Neonatal Intensive Care Unit (NICU)

Our Neonatal Intensive Care Unit is a 40 bed unit, the largest pediatric intensive care unit facility in Central Virginia, providing a full range of services for critically ill newborns. We serve as a regional referral center for the state; providing transportation of critically ill newborns from regional hospitals. A multidisciplinary team collaborates to provide care to newborns with a variety of medical and surgical needs, including Extra-Corporeal Membrane Oxygenation (EXMO), through a family-centered care model of practice.

History

  • 25 years ago, the Neonatal Intensive Care Unit was founded by Barry Kirkpatrick, MD in response to a need in the community for a place that would provide a full range of services to critically ill newborns and their families.
  • The NICU at VCU Health System was one of the first units of its kind in the Commonwealth of Virginia and was the only NICU in Central Virginia for fifteen years.
  • The NICU at VCU Health System provided the first regional transport system for sick newborn infants in Central Virginia.
  • The NICU at VCU Health System became the source for continuing medical education for physicians in the region by providing on-site education at the local hospitals in the skills to recognize and stabilize high-risk newborn infants.
  • The NICU at VCU Health System is the largest Intensive Care Unit at MCV Hospitals... caring for the smallest of patients.
  • The NICU at VCU Health System is the largest NICU in Richmond, and in Central Virginia as well.
  • This NICU treats 400 - 500 patients per year. At our peak, prior to the development of community-based NICUs, we treated 900 infants a year.
  • The NICU at VCU Health System is a state of the art regional referral center providing a full range of medical and surgical services for both the extremely premature infant as well as some of the sickest and most challenging newborns.
    • The NICU at VCU Health System remains the site for training of several hundred pediatric, obstetric, anesthesia, and family practice residents as well as many nursing and paramedical students.
    • The NICU at VCU Health System was the first to provide ventilator care to infants.
    • We were among the first to be involved in a large mult-centered trial that tested the use of surfactant, a liquid made from calf lung extract that was administered via the breathing tube of infants who were ill on breathing machines. The liquid assisted in lubricating even the tiniest parts of the lung, allowing for adequate gas exchange.

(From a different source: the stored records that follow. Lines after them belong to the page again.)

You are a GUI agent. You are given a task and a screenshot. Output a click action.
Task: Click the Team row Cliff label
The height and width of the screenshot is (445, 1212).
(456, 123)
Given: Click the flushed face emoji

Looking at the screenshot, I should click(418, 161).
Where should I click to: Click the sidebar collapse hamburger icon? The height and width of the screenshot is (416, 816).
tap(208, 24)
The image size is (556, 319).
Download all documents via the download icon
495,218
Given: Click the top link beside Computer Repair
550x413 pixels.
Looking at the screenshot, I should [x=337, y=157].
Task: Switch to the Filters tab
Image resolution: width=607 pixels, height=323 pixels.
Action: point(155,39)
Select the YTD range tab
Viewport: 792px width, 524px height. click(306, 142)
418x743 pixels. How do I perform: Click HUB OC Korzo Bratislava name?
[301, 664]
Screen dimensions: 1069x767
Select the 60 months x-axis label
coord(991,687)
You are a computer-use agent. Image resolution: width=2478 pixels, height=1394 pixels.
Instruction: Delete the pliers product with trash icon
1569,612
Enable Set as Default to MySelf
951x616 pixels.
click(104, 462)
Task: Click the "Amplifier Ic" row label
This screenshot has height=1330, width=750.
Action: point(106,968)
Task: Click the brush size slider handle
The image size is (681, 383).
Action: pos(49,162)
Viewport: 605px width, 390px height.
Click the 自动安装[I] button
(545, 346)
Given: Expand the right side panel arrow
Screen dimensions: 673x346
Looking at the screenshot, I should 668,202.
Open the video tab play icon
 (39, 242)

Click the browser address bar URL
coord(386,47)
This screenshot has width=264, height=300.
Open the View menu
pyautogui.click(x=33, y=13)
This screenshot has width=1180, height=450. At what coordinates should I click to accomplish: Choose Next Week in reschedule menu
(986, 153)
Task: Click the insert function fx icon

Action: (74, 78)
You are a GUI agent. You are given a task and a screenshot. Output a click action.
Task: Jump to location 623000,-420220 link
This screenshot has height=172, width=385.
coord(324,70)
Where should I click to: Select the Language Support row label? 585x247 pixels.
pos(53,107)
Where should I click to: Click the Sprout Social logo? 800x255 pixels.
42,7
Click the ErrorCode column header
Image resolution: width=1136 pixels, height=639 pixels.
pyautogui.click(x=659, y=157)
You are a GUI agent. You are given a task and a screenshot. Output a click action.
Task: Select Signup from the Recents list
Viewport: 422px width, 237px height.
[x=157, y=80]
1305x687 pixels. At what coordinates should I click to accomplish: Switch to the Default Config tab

The administration of surfactants of this nature is now routine nation-wide and has decreased mortality and morbidity tremendously in the neonatal population.
    • The NICU at VCU Health System was the first in the Commonwealth and one of the first in the country to provide ECMO (Extracorporeal Membrane Oxygenation), a lifesaving therapy that can take over the function of the heart and lung for a time of healing.
    • We are the only NICU in Central Virginia that utilized Nitric Oxide, a gas that serves to dilate the pulmonary beds and thus improve oxygenation and ventilation in the critically ill patient.
    • We were the first NICU to begin using high frequency ventilation to promote health in the tiniest of babies who have been born just at the edge of viability. This technology helps us avert problems faces by many NICUs with use of conventional types of ventilation.
  • We continue to be on the leading edge of providing these high-tech services to many hundreds of infants in Central Virginia each year. Many of these children have been transported from other area hospitals because of our expertise in managing the critically ill.
  • The nursing staff are well-educated on the importance of providing age-appropriate care to the extremely premature. This includes such interventions as place the infant in a quiet, dimly lit environment where they are "nested" to simulate the confinement experienced in the mother's womb.
  • We support parents desires to breast feed even the smallest of preterm infants and have a large group of Certified Lactation Consultants on staff.
  • We encourage parents to be involved in their infants care and support their endeavors to provide "Kangaroo" care to their infants. This is where a parent holds their infant skin to skin or chest to chest.
  • We empower families to become active in assuming care of their infants early on. This allows them to become comfortable with the technology their child may require upon discharge. Our parents are now caring for very small stable feeding and growing infants at home with follow-up support. When we feel the child no longer requires the hospital environment and the parents are knowledgeable of the care their infant requires we are progressive in getting them home, recognizing the home environment attributes.
  • We envision a major transformation of the NICU during the next eighteen months as we will be renovating and redesigning. We are cognizant of the importance of an environment that is developmentally appropriate for the preterm infant. Special attention must be paid to light, sound, and potentially noxious stimulation to the preterm infant. It is our goal to create an environment that not only meets the needs of our infants, but of their parents and extended family as well.